··· Supplied information
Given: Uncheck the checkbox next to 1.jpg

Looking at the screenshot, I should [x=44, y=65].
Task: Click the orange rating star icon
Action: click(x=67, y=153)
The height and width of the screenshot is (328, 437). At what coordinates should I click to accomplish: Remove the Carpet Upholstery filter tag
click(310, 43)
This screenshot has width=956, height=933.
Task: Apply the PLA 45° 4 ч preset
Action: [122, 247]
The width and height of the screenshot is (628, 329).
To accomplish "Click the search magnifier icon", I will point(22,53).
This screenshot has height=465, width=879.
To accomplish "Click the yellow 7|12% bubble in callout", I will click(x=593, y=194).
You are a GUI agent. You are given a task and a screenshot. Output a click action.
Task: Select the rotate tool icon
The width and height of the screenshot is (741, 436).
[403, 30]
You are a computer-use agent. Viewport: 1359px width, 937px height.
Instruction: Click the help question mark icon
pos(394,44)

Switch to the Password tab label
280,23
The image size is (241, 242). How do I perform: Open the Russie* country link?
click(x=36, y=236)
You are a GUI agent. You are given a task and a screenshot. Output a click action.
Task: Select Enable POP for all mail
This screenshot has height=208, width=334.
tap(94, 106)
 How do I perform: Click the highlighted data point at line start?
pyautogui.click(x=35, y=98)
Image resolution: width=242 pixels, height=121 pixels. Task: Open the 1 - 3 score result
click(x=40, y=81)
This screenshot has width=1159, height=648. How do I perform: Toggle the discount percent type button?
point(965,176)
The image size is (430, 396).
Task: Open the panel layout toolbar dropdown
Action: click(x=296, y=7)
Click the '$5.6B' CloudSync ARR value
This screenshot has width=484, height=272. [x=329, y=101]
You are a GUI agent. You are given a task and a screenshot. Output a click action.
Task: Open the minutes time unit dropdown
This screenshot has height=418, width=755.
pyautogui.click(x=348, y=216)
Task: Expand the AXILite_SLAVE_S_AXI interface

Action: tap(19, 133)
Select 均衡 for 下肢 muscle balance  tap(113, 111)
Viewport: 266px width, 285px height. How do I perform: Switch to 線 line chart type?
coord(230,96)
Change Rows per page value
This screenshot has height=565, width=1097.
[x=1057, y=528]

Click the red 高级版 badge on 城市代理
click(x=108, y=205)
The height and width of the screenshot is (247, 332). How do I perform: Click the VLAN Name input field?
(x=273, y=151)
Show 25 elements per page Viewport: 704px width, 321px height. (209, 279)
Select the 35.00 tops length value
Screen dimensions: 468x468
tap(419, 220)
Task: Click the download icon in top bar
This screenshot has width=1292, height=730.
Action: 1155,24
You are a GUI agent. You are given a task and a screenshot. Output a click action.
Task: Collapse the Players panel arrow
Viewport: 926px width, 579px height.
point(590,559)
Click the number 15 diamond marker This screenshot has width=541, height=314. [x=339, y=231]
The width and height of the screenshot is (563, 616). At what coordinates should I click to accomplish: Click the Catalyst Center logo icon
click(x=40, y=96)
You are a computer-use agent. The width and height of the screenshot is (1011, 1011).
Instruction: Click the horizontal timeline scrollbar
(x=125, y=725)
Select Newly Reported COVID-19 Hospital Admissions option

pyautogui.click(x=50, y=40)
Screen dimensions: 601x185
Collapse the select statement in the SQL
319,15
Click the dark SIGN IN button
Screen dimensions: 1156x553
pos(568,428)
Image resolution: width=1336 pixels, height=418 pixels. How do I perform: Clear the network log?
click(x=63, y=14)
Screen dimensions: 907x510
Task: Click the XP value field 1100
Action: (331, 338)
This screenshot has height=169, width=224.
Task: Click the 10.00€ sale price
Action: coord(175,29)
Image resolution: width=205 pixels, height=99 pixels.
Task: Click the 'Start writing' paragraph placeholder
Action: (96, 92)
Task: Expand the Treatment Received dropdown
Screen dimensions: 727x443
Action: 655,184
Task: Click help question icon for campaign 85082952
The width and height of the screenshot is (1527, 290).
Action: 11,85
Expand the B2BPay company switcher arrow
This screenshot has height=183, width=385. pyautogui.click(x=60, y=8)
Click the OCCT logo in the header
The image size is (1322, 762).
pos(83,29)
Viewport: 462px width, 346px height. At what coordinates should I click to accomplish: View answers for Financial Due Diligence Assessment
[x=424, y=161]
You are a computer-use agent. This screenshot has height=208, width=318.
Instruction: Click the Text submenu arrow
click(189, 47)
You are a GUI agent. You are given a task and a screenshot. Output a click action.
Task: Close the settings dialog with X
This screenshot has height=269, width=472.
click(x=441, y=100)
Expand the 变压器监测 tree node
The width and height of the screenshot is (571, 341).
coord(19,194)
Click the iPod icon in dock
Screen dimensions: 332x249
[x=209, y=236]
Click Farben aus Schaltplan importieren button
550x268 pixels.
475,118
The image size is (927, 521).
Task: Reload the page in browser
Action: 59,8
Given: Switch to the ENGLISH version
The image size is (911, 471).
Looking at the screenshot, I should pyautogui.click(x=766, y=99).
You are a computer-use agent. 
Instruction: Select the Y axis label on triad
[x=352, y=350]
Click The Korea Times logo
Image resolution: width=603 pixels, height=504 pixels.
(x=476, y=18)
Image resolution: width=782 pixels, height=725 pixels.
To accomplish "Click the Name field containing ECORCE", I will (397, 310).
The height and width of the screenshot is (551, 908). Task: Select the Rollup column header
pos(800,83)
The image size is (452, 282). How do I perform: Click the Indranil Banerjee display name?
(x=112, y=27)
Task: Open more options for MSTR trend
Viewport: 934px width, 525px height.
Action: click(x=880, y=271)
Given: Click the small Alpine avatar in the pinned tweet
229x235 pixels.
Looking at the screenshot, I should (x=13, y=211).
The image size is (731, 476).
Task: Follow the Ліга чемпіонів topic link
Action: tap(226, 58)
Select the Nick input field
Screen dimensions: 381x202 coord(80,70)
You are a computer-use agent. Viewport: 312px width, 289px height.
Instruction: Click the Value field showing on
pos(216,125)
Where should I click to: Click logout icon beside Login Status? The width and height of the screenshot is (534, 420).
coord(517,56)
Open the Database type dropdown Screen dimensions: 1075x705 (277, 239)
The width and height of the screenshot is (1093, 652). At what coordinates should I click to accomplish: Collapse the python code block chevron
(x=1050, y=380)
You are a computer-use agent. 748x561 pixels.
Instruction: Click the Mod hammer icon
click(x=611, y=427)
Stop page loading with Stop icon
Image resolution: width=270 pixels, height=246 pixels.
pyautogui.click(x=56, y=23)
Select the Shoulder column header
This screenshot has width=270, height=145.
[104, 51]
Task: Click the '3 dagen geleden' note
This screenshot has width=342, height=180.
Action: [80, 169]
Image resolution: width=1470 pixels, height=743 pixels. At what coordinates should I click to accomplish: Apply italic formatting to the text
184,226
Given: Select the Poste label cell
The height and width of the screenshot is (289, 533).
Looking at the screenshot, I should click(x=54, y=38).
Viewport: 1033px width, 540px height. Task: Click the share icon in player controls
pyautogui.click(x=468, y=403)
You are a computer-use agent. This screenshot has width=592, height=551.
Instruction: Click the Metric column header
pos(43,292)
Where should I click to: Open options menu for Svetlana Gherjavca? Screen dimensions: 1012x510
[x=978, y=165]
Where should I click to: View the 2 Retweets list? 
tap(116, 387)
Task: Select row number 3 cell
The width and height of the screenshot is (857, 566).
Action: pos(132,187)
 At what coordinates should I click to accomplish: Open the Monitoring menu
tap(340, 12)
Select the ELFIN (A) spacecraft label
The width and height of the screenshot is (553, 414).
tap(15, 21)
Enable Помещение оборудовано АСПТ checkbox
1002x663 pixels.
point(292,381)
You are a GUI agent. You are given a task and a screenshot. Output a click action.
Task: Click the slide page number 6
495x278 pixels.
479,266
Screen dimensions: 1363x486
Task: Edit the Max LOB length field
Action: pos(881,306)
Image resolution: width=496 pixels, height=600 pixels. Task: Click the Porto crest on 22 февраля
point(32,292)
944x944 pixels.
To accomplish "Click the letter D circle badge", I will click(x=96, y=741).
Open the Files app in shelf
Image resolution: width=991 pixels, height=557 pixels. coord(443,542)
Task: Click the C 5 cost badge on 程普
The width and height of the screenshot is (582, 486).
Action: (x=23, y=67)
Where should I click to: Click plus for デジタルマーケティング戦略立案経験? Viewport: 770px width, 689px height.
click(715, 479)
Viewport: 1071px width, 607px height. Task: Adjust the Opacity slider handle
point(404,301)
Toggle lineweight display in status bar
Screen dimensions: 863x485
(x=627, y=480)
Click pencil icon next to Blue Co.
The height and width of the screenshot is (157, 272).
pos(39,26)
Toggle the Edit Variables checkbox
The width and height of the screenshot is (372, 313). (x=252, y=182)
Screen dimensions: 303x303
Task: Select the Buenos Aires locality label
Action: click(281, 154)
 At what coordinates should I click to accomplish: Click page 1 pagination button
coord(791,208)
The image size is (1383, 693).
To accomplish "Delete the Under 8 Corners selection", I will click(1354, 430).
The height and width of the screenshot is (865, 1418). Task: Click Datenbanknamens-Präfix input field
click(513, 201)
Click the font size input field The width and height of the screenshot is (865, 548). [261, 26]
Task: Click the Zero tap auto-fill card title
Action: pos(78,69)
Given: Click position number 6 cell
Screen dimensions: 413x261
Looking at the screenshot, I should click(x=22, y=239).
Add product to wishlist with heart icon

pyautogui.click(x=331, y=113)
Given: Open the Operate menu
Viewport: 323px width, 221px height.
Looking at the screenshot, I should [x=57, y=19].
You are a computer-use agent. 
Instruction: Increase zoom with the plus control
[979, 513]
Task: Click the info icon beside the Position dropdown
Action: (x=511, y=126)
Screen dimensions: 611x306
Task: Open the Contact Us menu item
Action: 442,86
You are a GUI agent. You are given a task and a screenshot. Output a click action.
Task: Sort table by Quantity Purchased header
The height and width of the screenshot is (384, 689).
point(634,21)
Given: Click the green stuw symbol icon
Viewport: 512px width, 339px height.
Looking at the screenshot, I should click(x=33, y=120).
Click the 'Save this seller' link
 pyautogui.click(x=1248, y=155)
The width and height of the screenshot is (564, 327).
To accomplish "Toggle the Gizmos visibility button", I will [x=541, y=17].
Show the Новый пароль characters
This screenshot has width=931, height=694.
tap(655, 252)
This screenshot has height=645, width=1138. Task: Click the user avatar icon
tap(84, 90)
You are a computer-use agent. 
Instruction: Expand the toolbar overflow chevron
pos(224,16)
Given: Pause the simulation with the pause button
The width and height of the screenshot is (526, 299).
······
**Activity**
Which lines in the listing hold the word "will"? Copy them out.

**Answer**
To accomplish "Click the search magnifier icon", I will point(22,53).
To accomplish "Click the yellow 7|12% bubble in callout", I will click(x=593, y=194).
To accomplish "Click the Name field containing ECORCE", I will (397, 310).
To accomplish "Click the letter D circle badge", I will click(x=96, y=741).
To accomplish "Delete the Under 8 Corners selection", I will click(1354, 430).
To accomplish "Toggle the Gizmos visibility button", I will [x=541, y=17].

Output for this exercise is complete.